4.ISO9001文書管理の要求事項について
7.5.3文書化した情報の管理についての要求事項は以下になります。
7.5.3 文書化した情報の管理
7.5.3.1 品質マネジメントシステム及びこの規格で要求されている文書化した情報は,次の事項を確実にするために,管理しなければならない。
a) 文書化した情報が,必要なときに,必要なところで,入手可能かつ利用に適した状態である。
b) 文書化した情報が十分に保護されている(例えば,機密性の喪失,不適切な使用及び完全性の喪失からの保護)。7.5.3.2 文書化した情報の管理に当たって,組織は,該当する場合には,必ず,次の行動に取り組まなければならない。
a) 配付,アクセス,検索及び利用
b) 読みやすさが保たれることを含む,保管及び保存
c) 変更の管理(例えば,版の管理)
d) 保持及び廃棄品質マネジメントシステムの計画及び運用のために組織が必要と決定した外部からの文書化した情報は,必要に応じて識別し,管理しなければならない。
ISO 9001:2015 品質マネジメントシステム-要求事項
適合の証拠として保持する文書化した情報は,意図しない改変から保護しなければならない。
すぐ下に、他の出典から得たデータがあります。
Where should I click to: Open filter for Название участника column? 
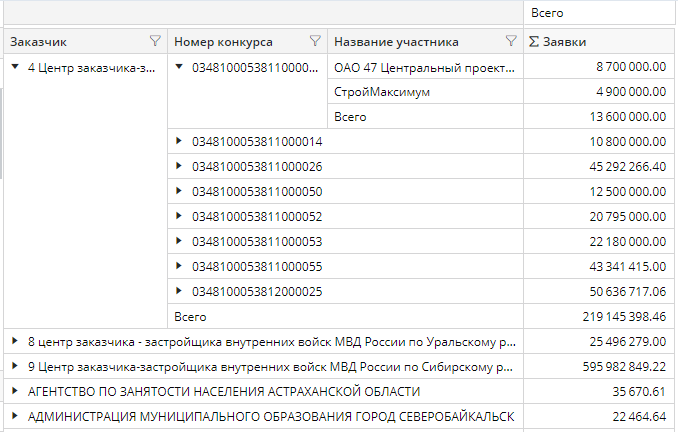pos(512,41)
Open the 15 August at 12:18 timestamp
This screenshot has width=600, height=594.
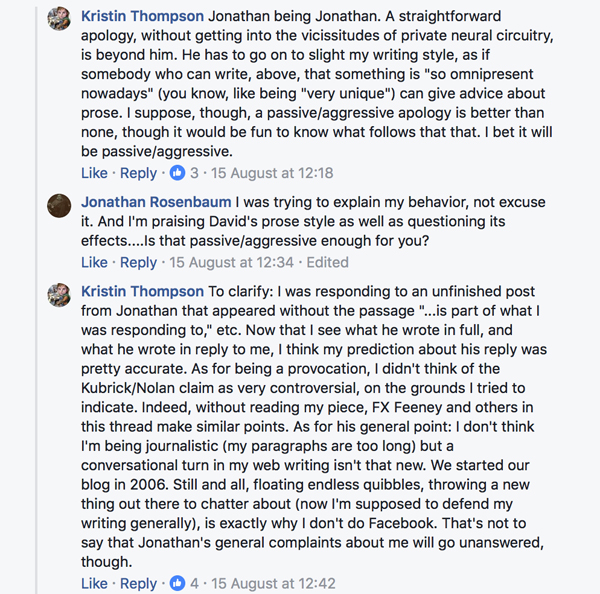point(275,173)
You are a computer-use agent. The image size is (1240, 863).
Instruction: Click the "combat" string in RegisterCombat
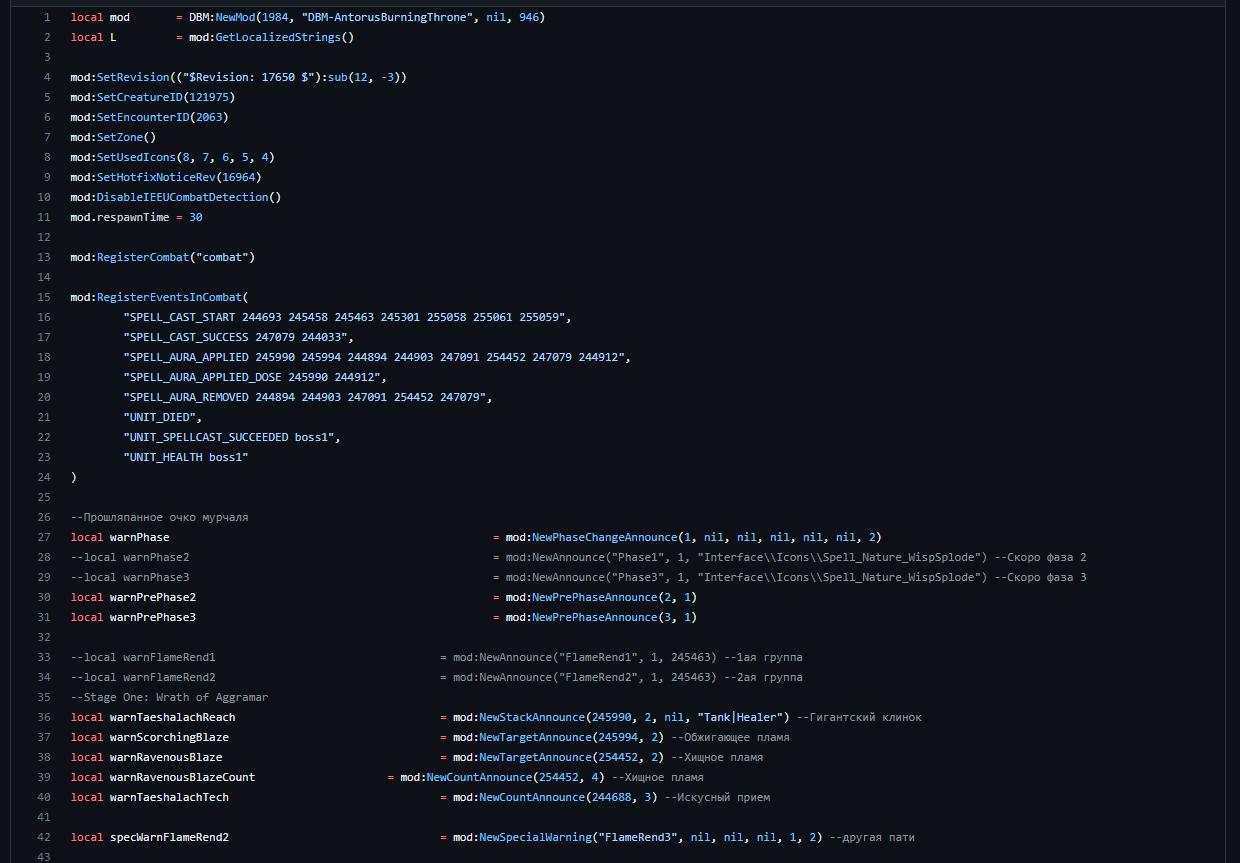point(225,257)
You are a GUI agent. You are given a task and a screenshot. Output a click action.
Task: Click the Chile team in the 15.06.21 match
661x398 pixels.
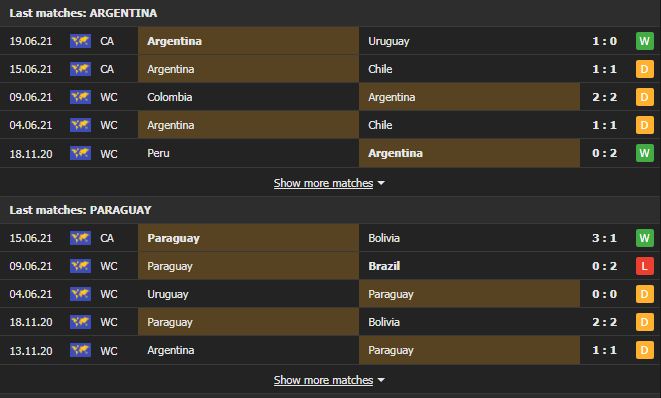[380, 69]
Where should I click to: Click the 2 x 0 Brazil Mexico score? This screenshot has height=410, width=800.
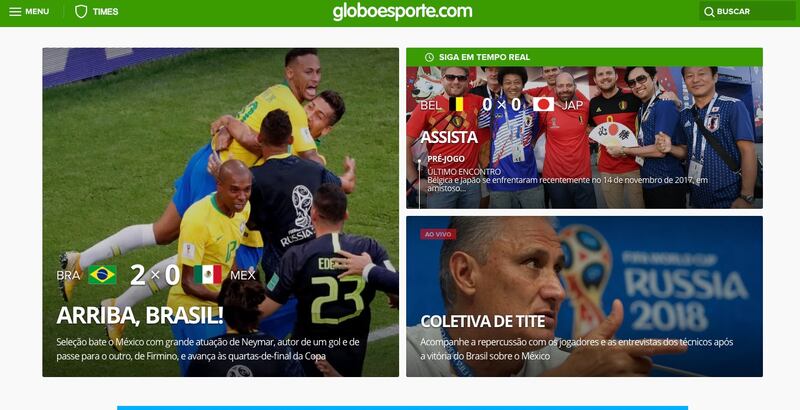click(155, 275)
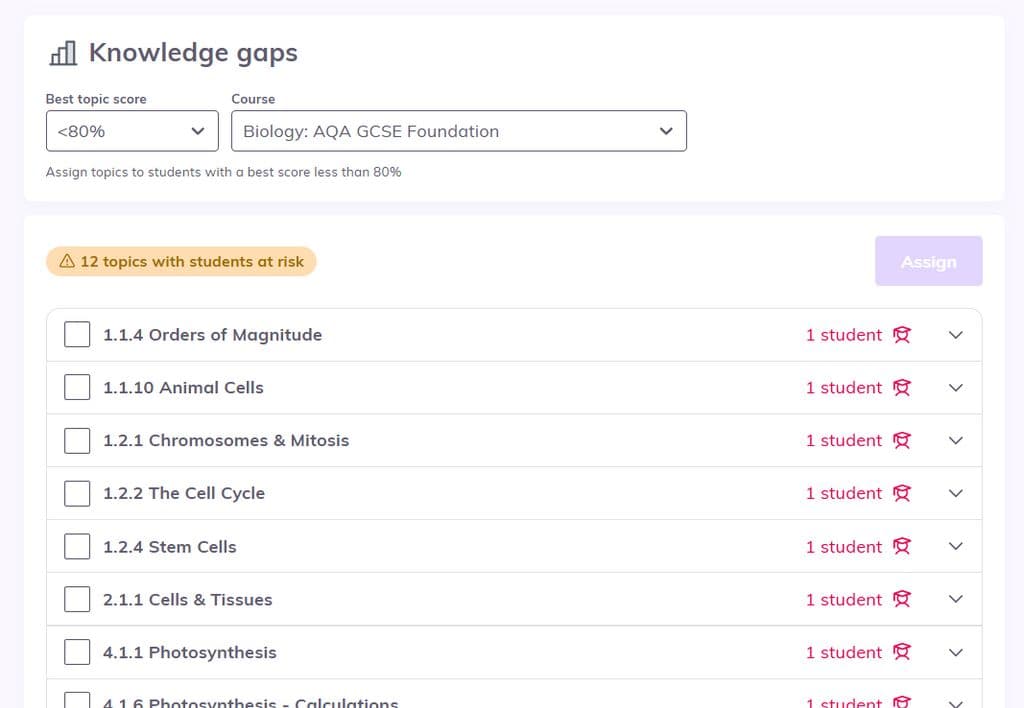Click the graduation cap icon for Animal Cells
1024x708 pixels.
pos(901,388)
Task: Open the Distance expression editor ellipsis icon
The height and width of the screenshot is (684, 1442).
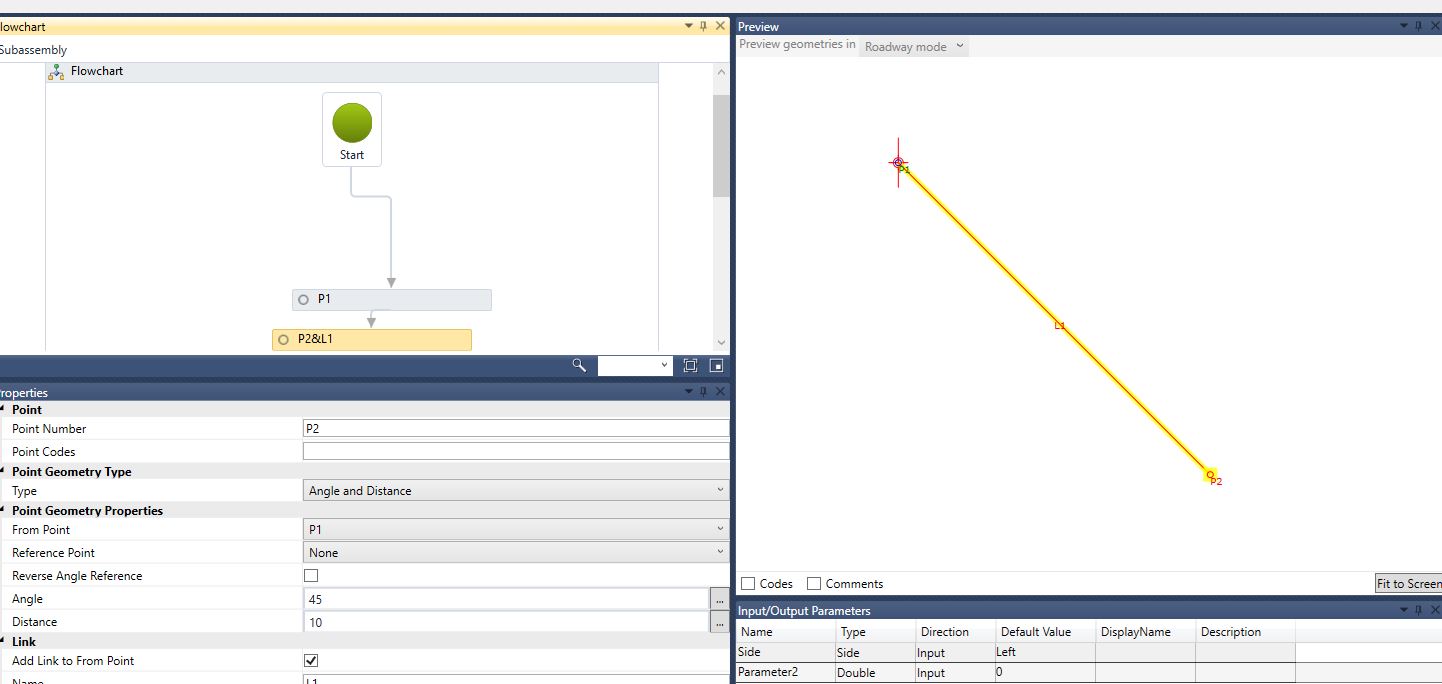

注記 アクセスとは,文書化した情報の閲覧だけの許可に関する決定,又は文書化した情報の閲覧及び変更の許可及び権限に関する決定を意味し得る。
文書とはルールのことです。ルールが記載されているものが、規程やマニュアル、手順書です。
ルールは業務内容や時代背景、色々な影響により変化します。
そのため、変わる前提で一番最新のルールを常に管理し、そのルールが適用されるようにしておかなければなりません。
5.ISO9001文書管理での保管期間
ISO9001において、文書の保管期間は、文書の重要性や法的要件に応じて異なる場合があります。
一般的には、法的要件や規制に基づいて特定の文書を保管する必要がある場合があります。たとえば、税務関連の文書は一定期間保管する必要があります。
また、品質マネジメントシステムの運用においても、品質記録や品質評価の文書など、特定の期間保管する必要がある場合があります。これは、将来の品質監査や証明、証拠としての機能を果たすためです。
保管期間に迷った場合は、顧客要求があるのか、法的要求があるのか、社内で必要な期間はどのくらいかの観点で確認するようにしましょう。
6.文書の分類の仕方
文書とはルールのことですので、どんな種類のルールが何に記載されているのかをわかりやすく、見やすく、見つけやすくするためにも、文書の分類をしましょう。
・品質マニュアル
品質マニュアルは、組織の品質管理システムに関する全体的な指針を提供する文書です。品質ポリシー、品質目標、責任範囲、プロセスの相互関係、手順書の構成などを定義し、組織の品質マネジメントシステムの基本的な枠組みを示します。
・手順書
手順書は、特定のプロセスまたは活動を実行するための手順や方法を詳細に記述した文書です。これには、品質管理、購買、製造やサービス提供、維持、改善など、品質マネジメントシステムに関連するさまざまな分野が含まれます。
・作業指示書
作業指示書は、個々の作業やタスクを正確かつ効果的に実行するための具体的な指示を提供する文書です。これには、機器の操作方法、測定や検査の方法、適切な包装や標識、安全手順などが含まれます。
・記録
記録は、組織の品質マネジメントシステムの運用に関連する情報が記録された文書です。これには、品質検証、保守、校正、監査、問題解決の過程などが含まれます。
記録は、プロセスが適切に実行されたことを証明し、改善のためのデータを提供します。
・外部文書
外部文書は、組織の品質マネジメントシステムに関連する、組織の外部で作成された文書です。これには、法規制、業界標準、お客様の要件などが含まれます。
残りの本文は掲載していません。